Shown below is a listing with pictures; reproduce exactly, and only, the lines between the ones containing "Task: Toggle the Inspector lock icon" and "Image resolution: width=1080", inclusive, leaving the pictures out.

BEGIN TASK DATA

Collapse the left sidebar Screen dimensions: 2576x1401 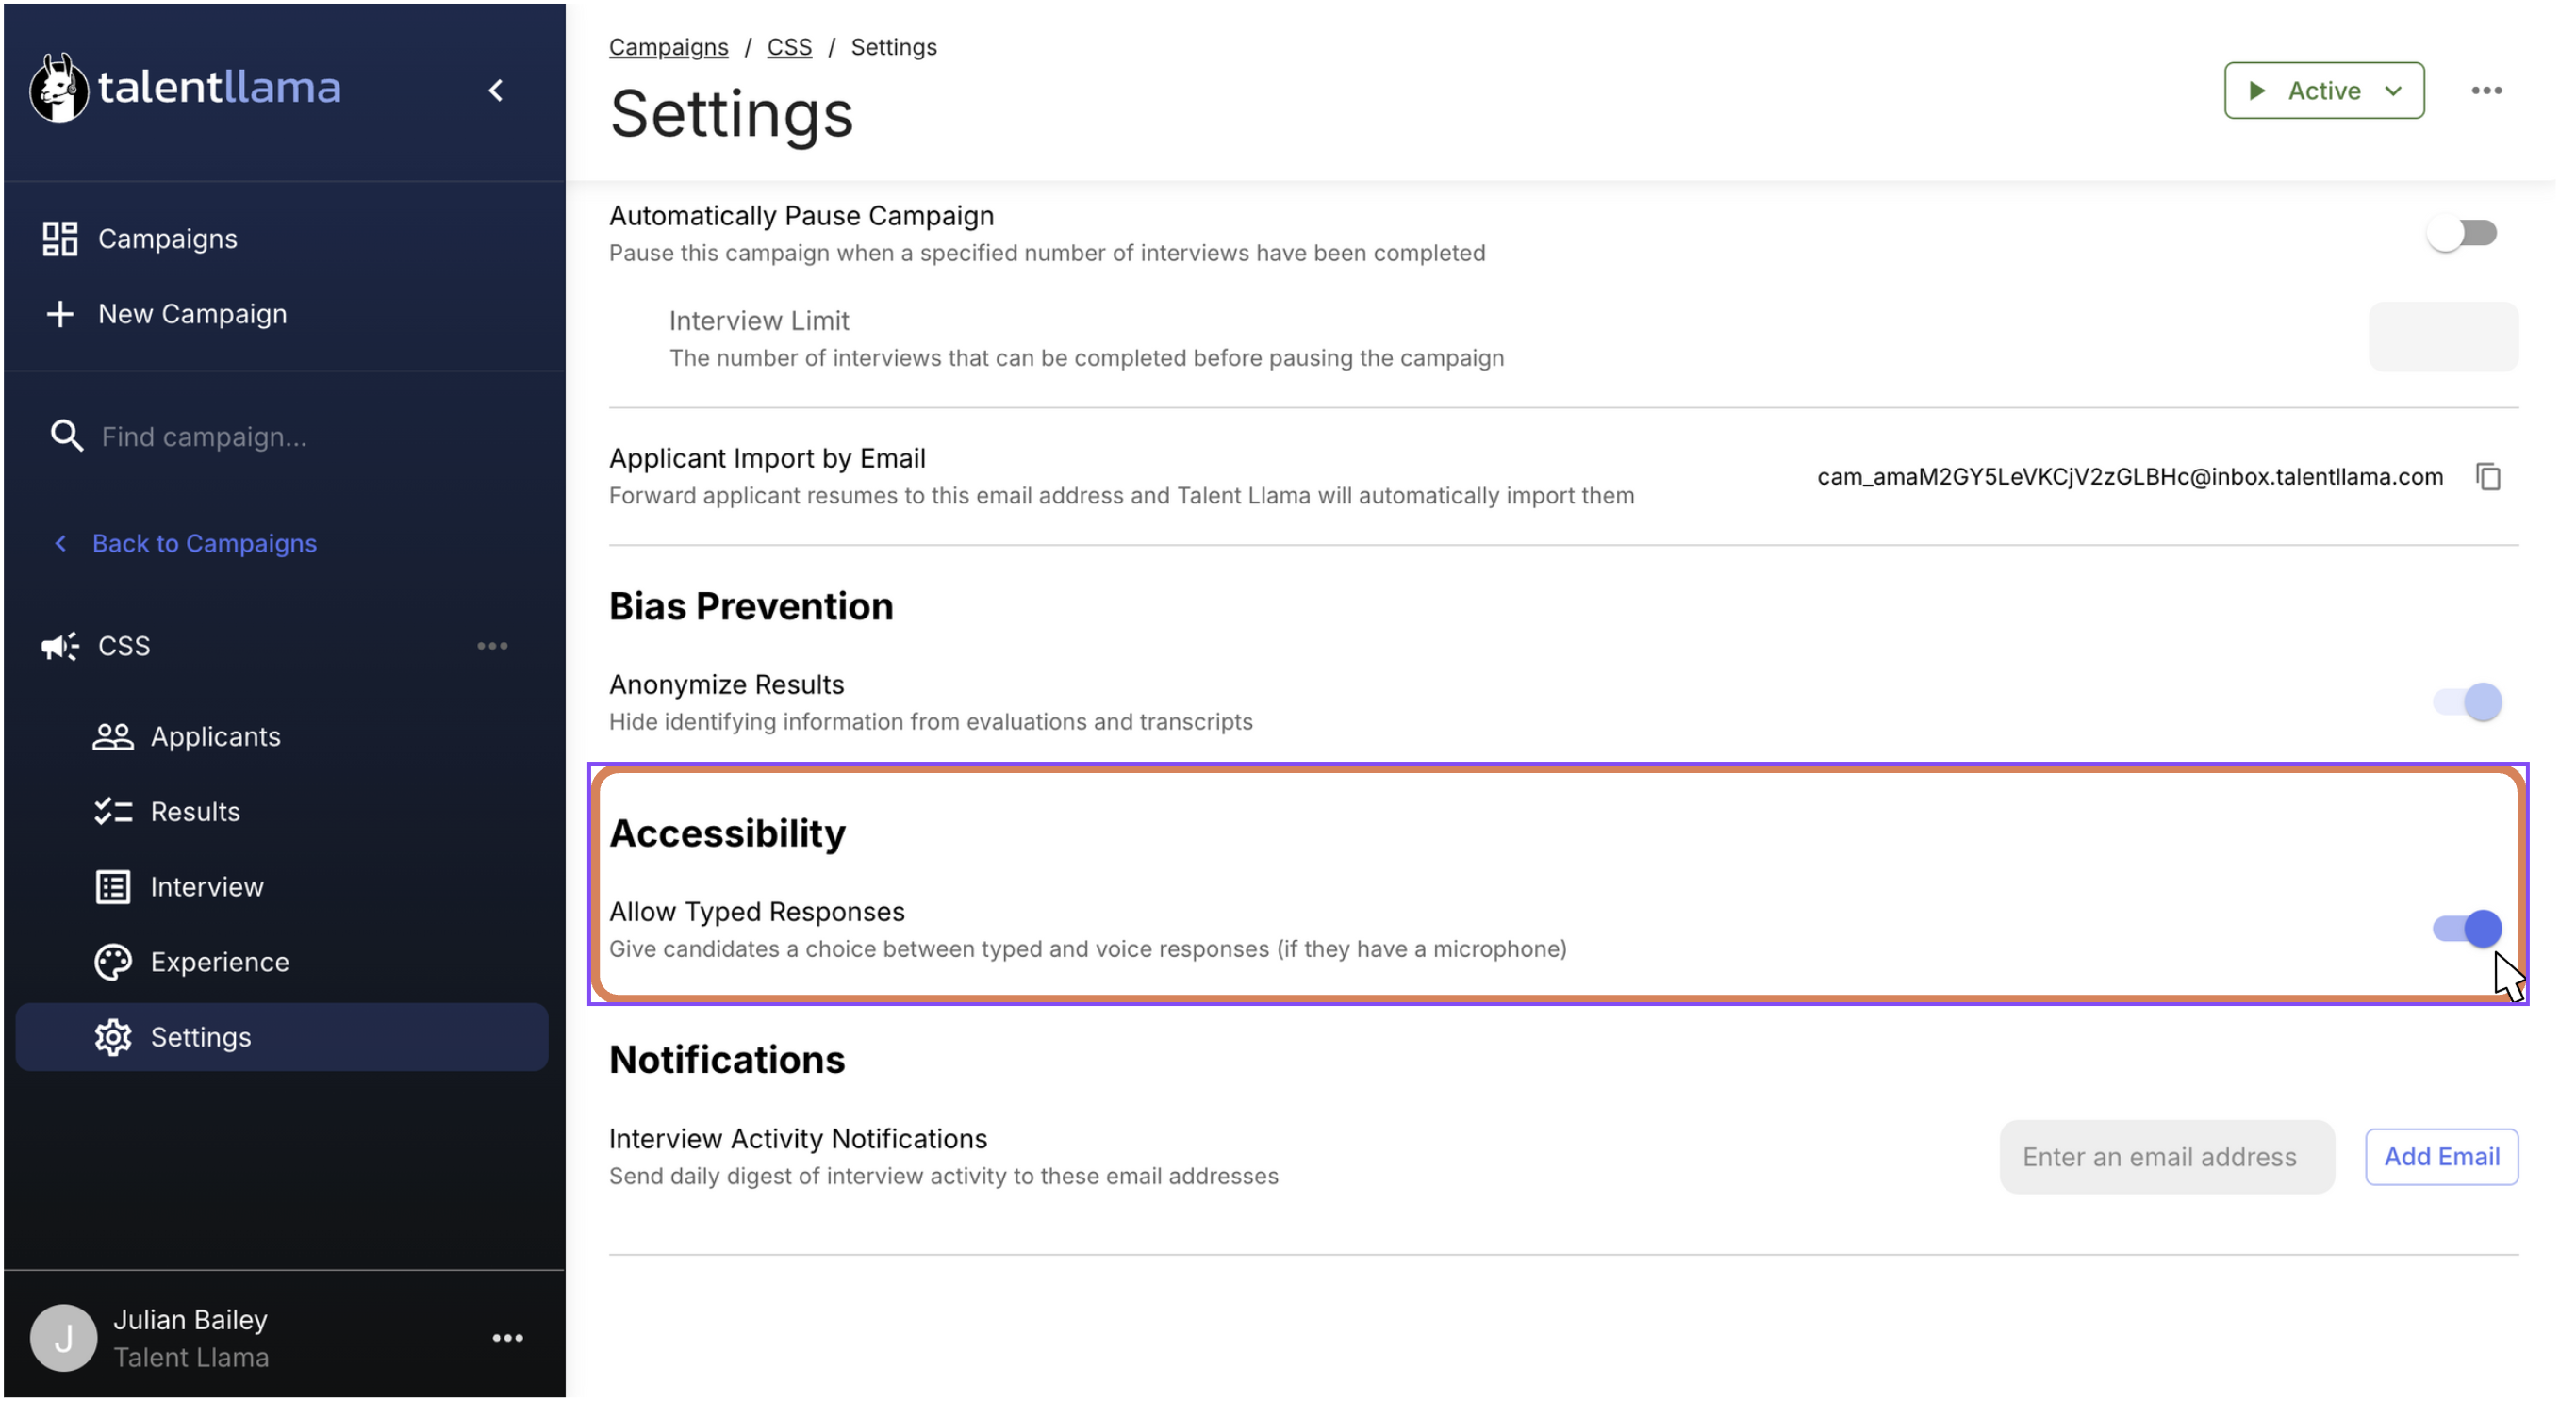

END TASK DATA
BEGIN TASK DATA

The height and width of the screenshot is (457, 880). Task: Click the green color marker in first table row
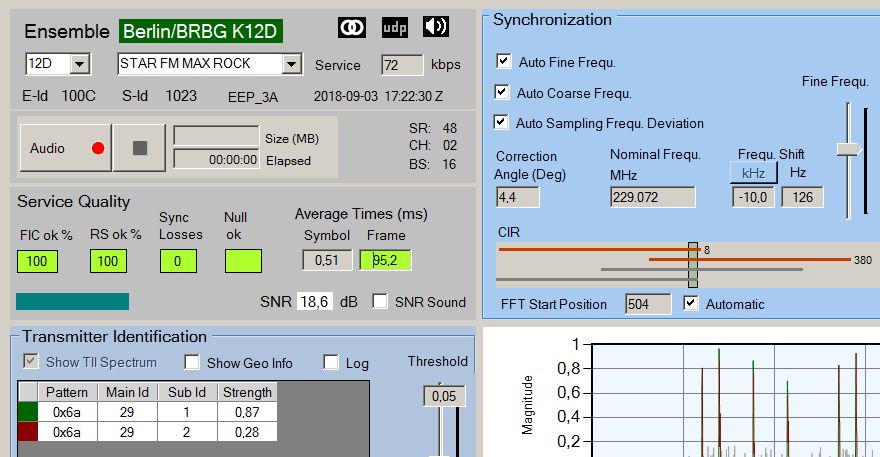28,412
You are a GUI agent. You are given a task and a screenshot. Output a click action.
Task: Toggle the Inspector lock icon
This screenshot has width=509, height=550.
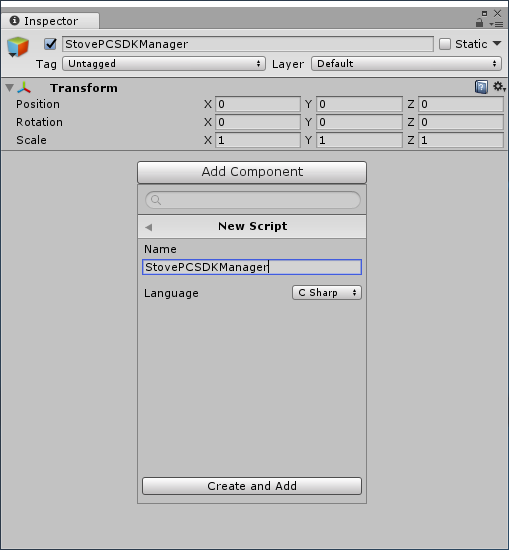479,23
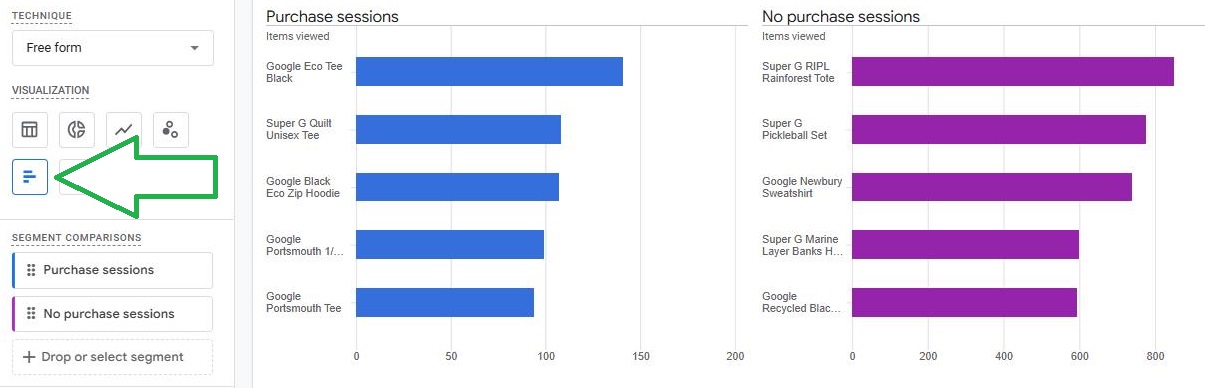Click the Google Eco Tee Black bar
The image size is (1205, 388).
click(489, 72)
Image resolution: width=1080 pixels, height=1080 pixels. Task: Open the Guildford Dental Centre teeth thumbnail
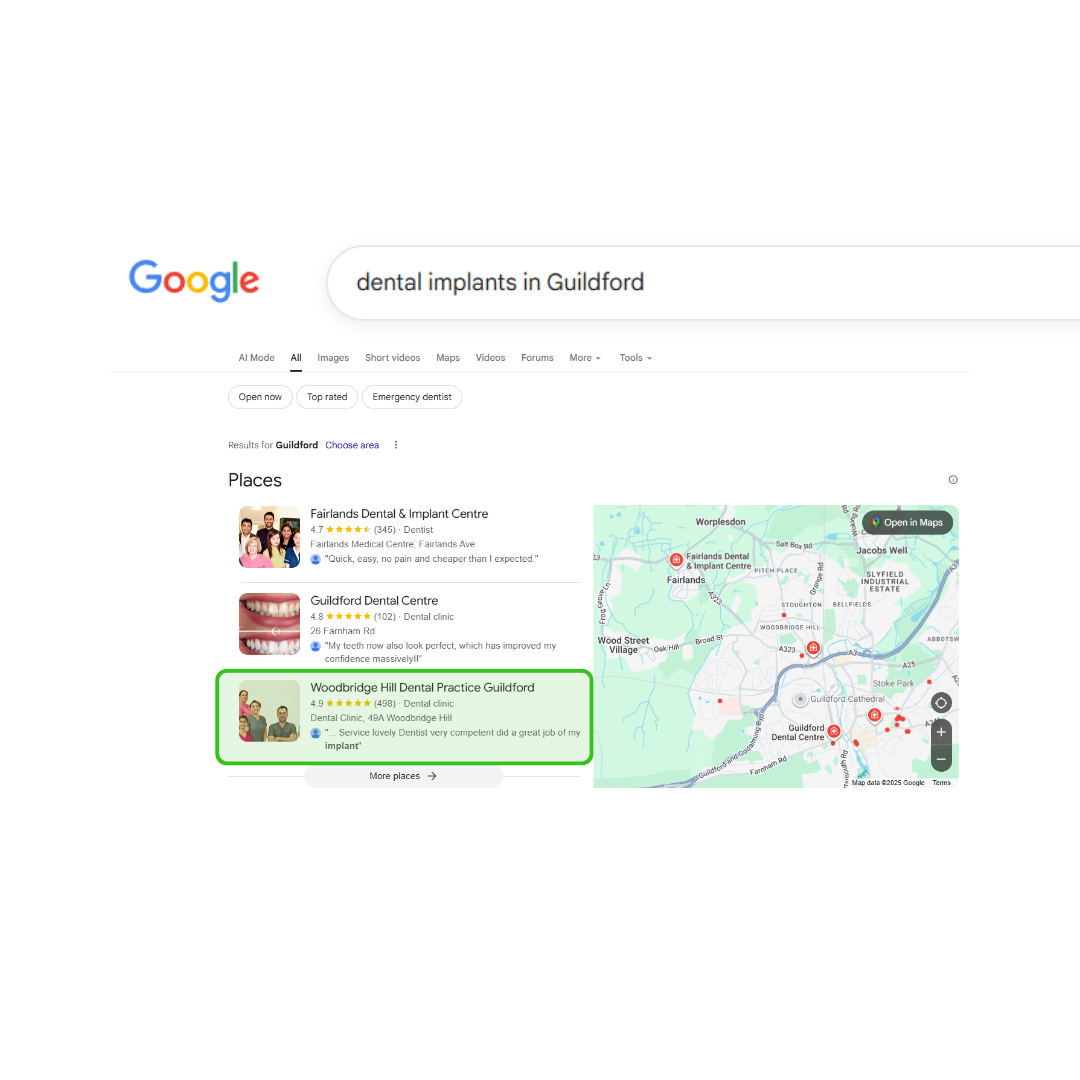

END TASK DATA

### SOLUTION TO THIS PROBLEM
Task: Toggle the Inspector lock icon
This screenshot has width=509, height=550.
479,23
Click the Google Eco Tee Black bar
The image size is (1205, 388).
click(489, 72)
Image resolution: width=1080 pixels, height=1080 pixels. Task: Open the Guildford Dental Centre teeth thumbnail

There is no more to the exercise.